JJ Cale - an appreciation

The death of JJ Cale at the age of 74 is a profoundly sad event on many levels. Cale is an excellent example of the quiet innovator, a musician who, like Randy Newman and Laura Nyro, first became known as a songwriter, with other artists (in Cale's case, Eric Clapton and Lynyrd Skynrd) first covering his songs, allowing him to make a living from music, and ensuring that his own recordings would be released. As is often the case, his first well-known songs, "They Call Me the Breeze" and "Round Midnight" are not among his more interesting compositions. They simply suited their interpreters, and it is interesting to contrast the turbo-charged three guitar attack that Lynynrd Skynrd brought to "They Call Me The Breeze" to the cheap-and-cheerful sound of Cale's own version, whcih is basically an overdubbed demo. But there are no prizes for guessing which version has the essential feel and soul. Skynrd collected the plaudits, Cale collected the cash, and he went on to expand his songwriting and playing style on 14 albums. In a more recent interview, Cale commented "I would probably have been selling shoes if it wasn't for Eric (Clapton)".
Cale, by all accounts, remained uncomfortable in the spotflight through his life. Legend has it that, when he visited London for the first time in the mid-70's, he spent most of his debut London concert cowering behind his amplifier and speaker stack, upon hearing that Eric Clapton and Keith Richards, among other famous musicians, were in the audience. Although, geographically, Cale came from the middle of nowhere relative to the UK, he was popular from almost the beginning of his career in the UK; I was introduced to his LPs in 1974 while still at college, where he was getting extensive local radio airplay.
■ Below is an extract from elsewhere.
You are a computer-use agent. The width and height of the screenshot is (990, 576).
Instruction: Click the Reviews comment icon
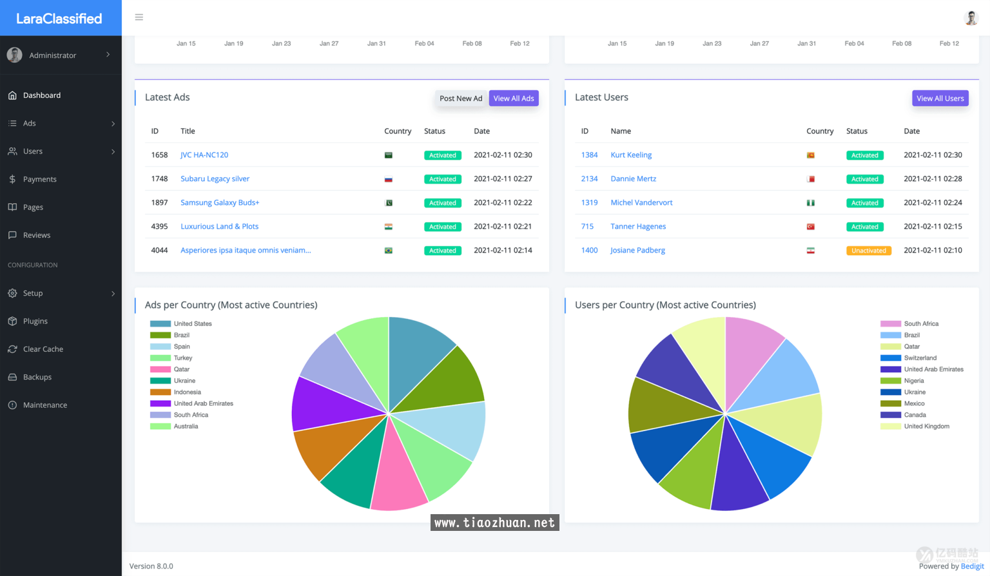click(12, 235)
Like many artists, he had no interest in being a public figure. His realtively small number of interviews show a man with no interest in celebrity, and a reflexive horror of talking about himself as a person, but deeply interested in the recording process, an inveterate tinkerer, happiest in his home studio. He never realy embraced digital recording technology, preferring analog equipment and mixing processes. For many years he lived an itinerant existence in a trailer home, finally settling in the hills near Escondido CA in the 1990's, buying a country ranch home, where he spent his time happily tinkering, writing and recording, with occasional short tours.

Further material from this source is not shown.